Dem Golfstrom gehen die Kräfte aus

Neue Studie: Die für das Wetter und die Fischbestände wichtige Meeresströmung ist seit 1950 um 15 Prozent schwächer geworden. Grund soll der Klimawandel sein

Von Bernhard Pötter

Die Besorgnis vieler Klimaforscher vor einer Störung des Golfstroms im Nordatlantik hat neue Nahrung erhalten. Die Meeresströmung, die Europa mit Wärme versorgt und das weltweite Klimasystem stabilisiert, hat sich nach neuen Daten seit 1950 so stark reduziert wie seit mindestens tausend Jahren nicht mehr. „Wir legen Hinweise vor, dass sich das System seit Mitte des 20. Jahrhunderts um 15 Prozent abgeschwächt hat“, heißt es in einer Studie, die am Mittwoch im Fachblatt Nature erschien. „Der vom Menschen verursachte Klimawandel ist der Hauptverdächtige für diese beunruhigenden Beobachtungen“, erklärte das Potsdam-Institut für Klimafolgenforschung (PIK), an dem einige Autoren der Studie arbeiten.
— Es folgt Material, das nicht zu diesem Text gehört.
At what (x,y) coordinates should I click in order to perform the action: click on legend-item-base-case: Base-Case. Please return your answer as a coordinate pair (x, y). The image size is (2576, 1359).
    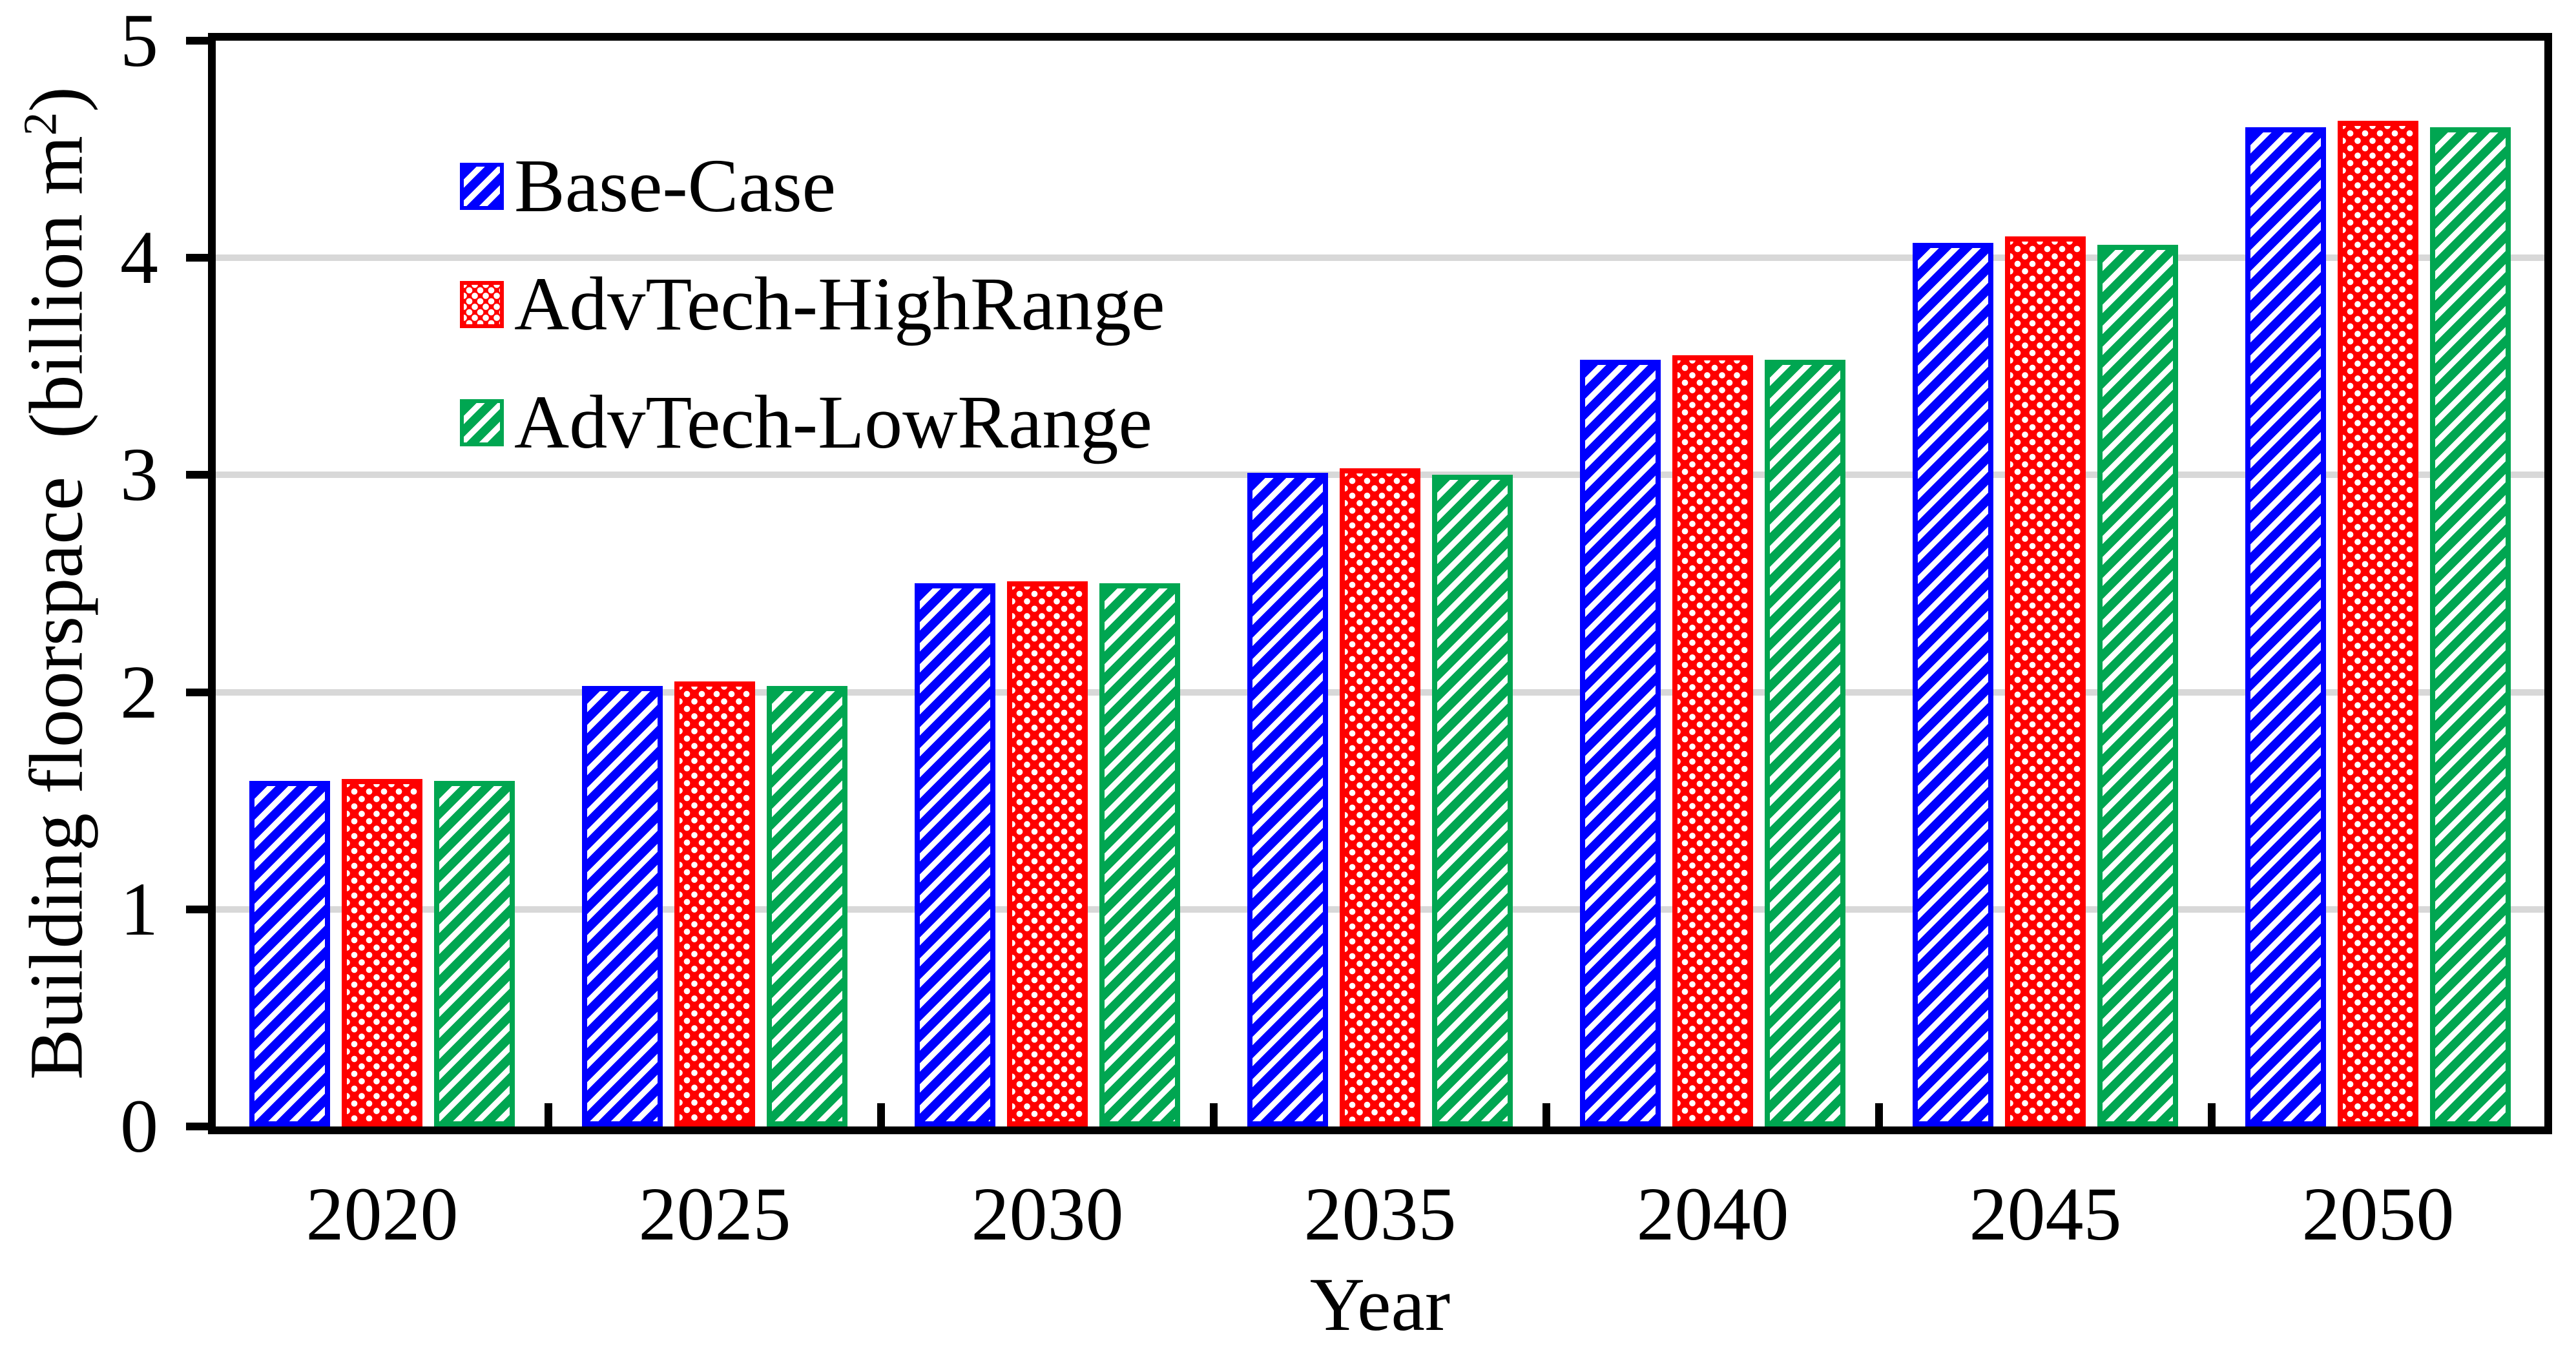
    Looking at the image, I should click on (648, 186).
Die Forschergruppe aus Potsdam, Madrid, Athen und Princeton verweist auf umfangreiche Messungen von Wassertemperatur und Strömungen und auf neue, exaktere Klimamodelle. Sie konzentrieren sich auf ein Gebiet im Nordatlantik südlich von Grönland, das unter Forschern schon lange als verhaltensauffällig gilt. Denn anders als überall sonst auf dem Planeten wird es dort nicht wärmer, sondern kälter. Eine mögliche Erklärung dafür, die sich nun offenbar erhärtet: Durch einen schwächeren Golfstrom wird weniger Wärme in die Gegend transportiert.

„Unsere Ergebnisse zeigen, dass der Golfstrom in den letzten Jahren einen Rekordtiefstand erreicht zu haben scheint, in Übereinstimmung mit Rekord-Tieftemperaturen des Meerwassers“, schreiben die Forscher. Obwohl natürliche Schwankungen nicht völlig ausgeschlossen werden könnten, sei es „sehr wahrscheinlich größtenteils durch Menschen verursacht“.

Nicht alle Experten folgen dieser Auffassung. Mojib Latif vom Kieler Meeresforschungsinstitut Geomar sieht „keinen Trend in die eine oder andere Richtung“, sagte er der taz. Eine schwächere Strömung hält er auch nach den neuen Daten für „nicht eindeutig“. Für Stefan Rahmstorf dagegen, Meeresexperte am PIK und einer der Autoren, zeigt sich in den Daten eine „statistisch signifikante“ Änderung der Strömung, die nicht mehr durch das „Rauschen“ der Vielzahl von Daten zu erklären ist. „Wir bewegen uns auf einen Punkt zu, an dem diese Entwicklung kippen kann. Aber wir wissen nicht, wie weit entfernt wir davon sind.“

Die Region versetzt die Forscher schon lange in Aufregung. Mehr Regen und das Schmelzen der Grönlandgletscher bringen dort immer mehr Süßwasser ins Meer. Das so verdünnte Wasser ist weniger salzhaltig und sinkt nicht so schnell ab, wie es sonst der Fall war. Mit dem Golfstrom, der offiziell „Atlantische meridionale Umwälzströmung“ (Amoc) heißt, gelangen gigantische Wärmemengen vom Äquator nach Norden, wo das Wasser abkühlt und wieder zum Äquator zurückfließt. Die Abschwächung dieses „Förderbands“ haben auch schon andere Studien beobachtet und vorausgesagt. Die Forscher nutzen dafür Vergleichsdaten aus Eisbohrkernen und Sedimenten vom Meeresgrund ebenso wie Messungen von Schiffen, Bojen und Satelliten.

Ein Abreißen des Golfstroms ist eines der Horrorzenarien für einen ungebremsten Klimawandel – nicht zuletzt durch den Hollywoodfilm „The Day after Tomorrow“ populär geworden. Aber schon eine deutliche Abschwächung könnte ernste Konsequenzen haben, warnen Wissenschaftler schon lange: Der Fischreichtum des Atlantiks hängt an diesem System ebenso wie das Wetter in Europa. Einfluss hat der Golfstrom aber auch auf den Monsun in Indien und Niederschläge in Afrika. Und an der US-Ostküste steigen die Temperaturen und der Meeresspiegel, zeigen Modelle und Messungen.